Entries taken from a collection:
-------------------------
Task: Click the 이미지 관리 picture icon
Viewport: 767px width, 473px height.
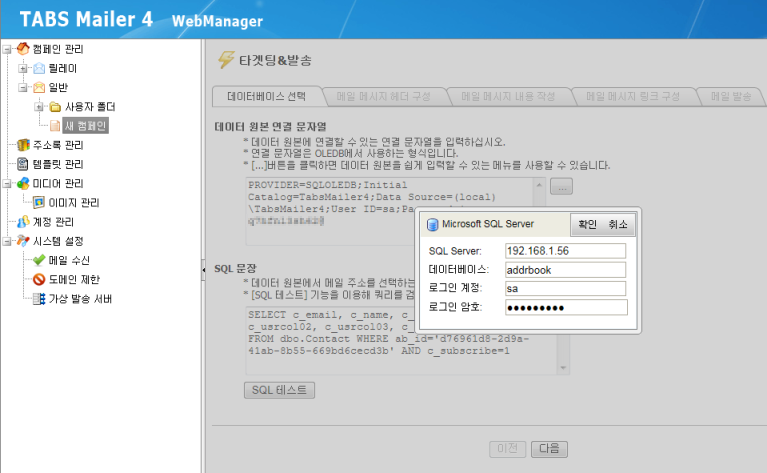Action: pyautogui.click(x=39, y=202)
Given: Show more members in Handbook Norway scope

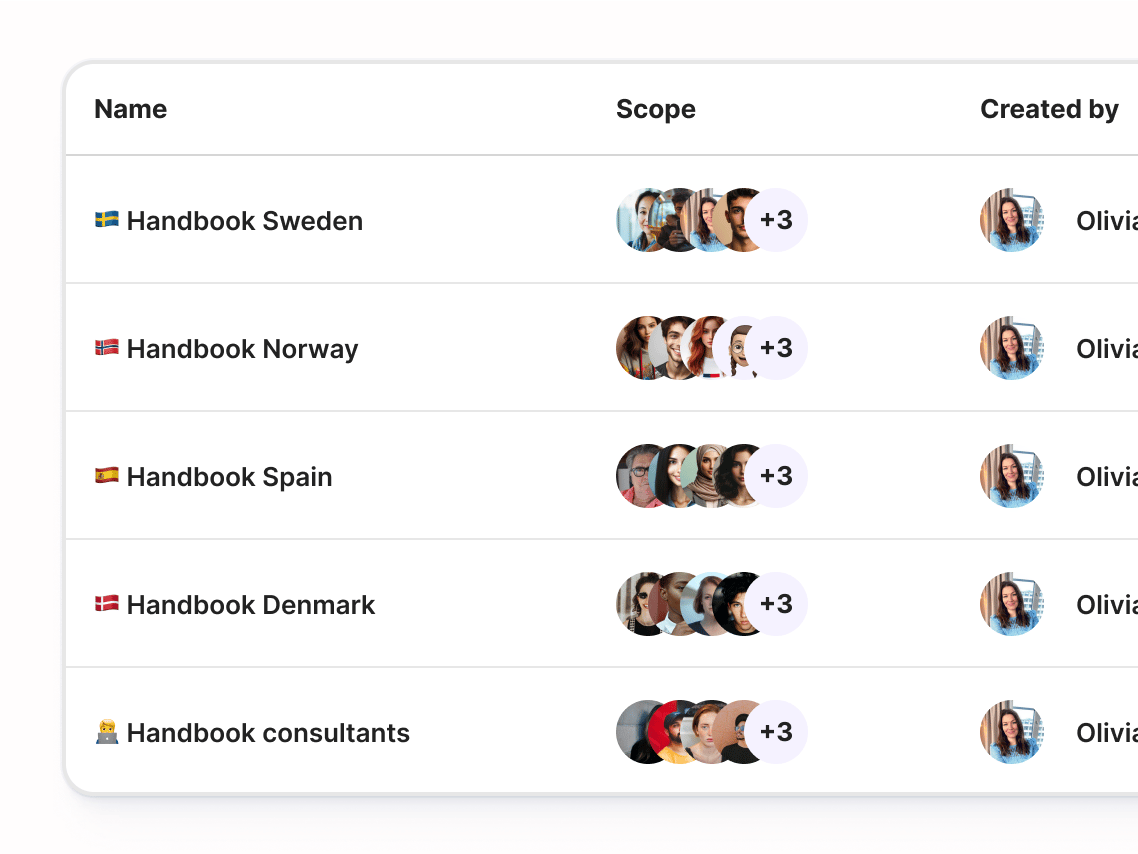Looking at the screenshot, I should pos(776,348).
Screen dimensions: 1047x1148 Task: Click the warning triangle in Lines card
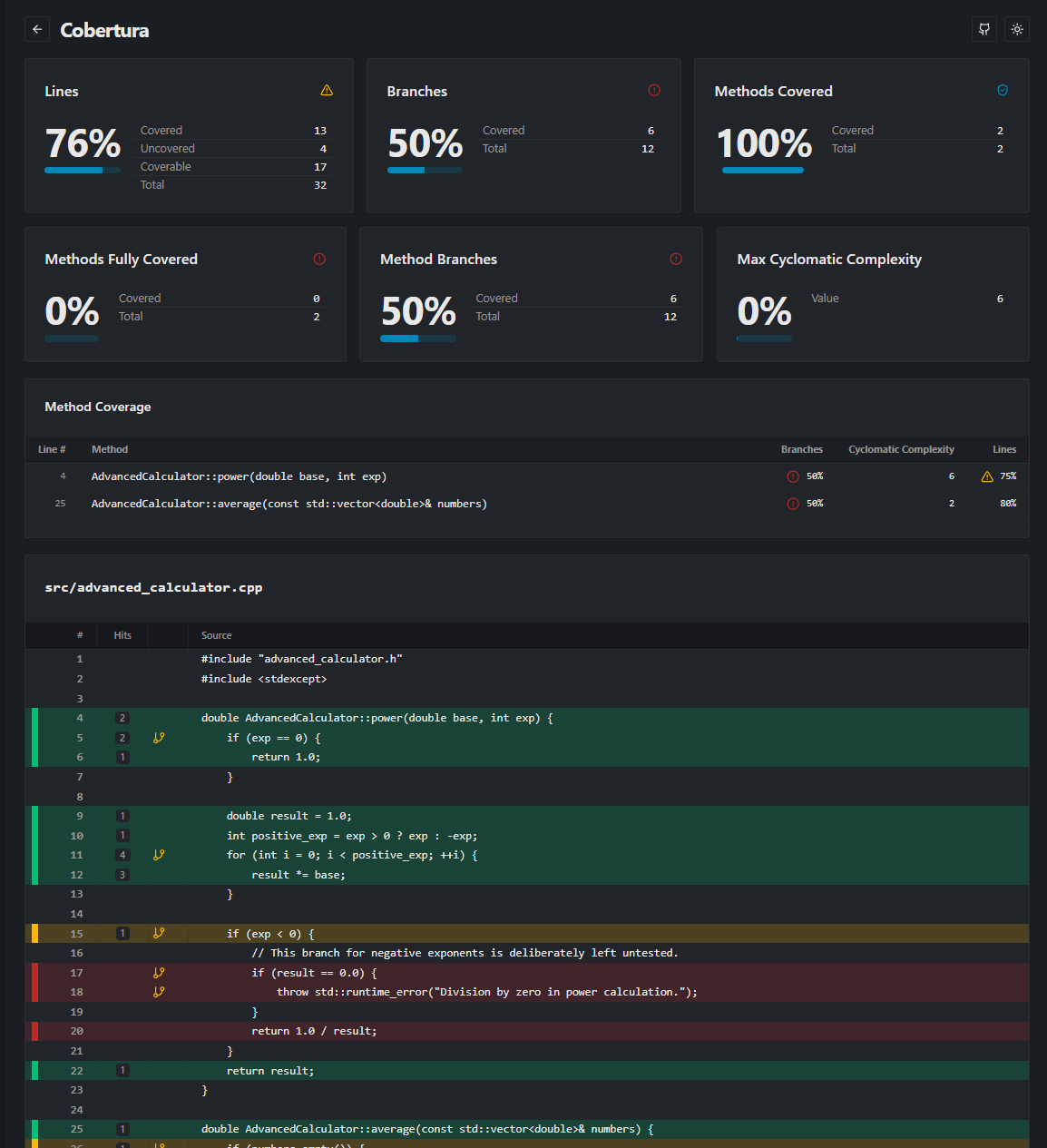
-------------------------
● **Exercise instructions**
The records above should be returned word for word, with every picture left out.

● **Response to this task**
Task: Click the 이미지 관리 picture icon
Viewport: 767px width, 473px height.
Action: pyautogui.click(x=39, y=202)
Given: Show more members in Handbook Norway scope

Looking at the screenshot, I should pos(776,348).
Screen dimensions: 1047x1148 Task: Click the warning triangle in Lines card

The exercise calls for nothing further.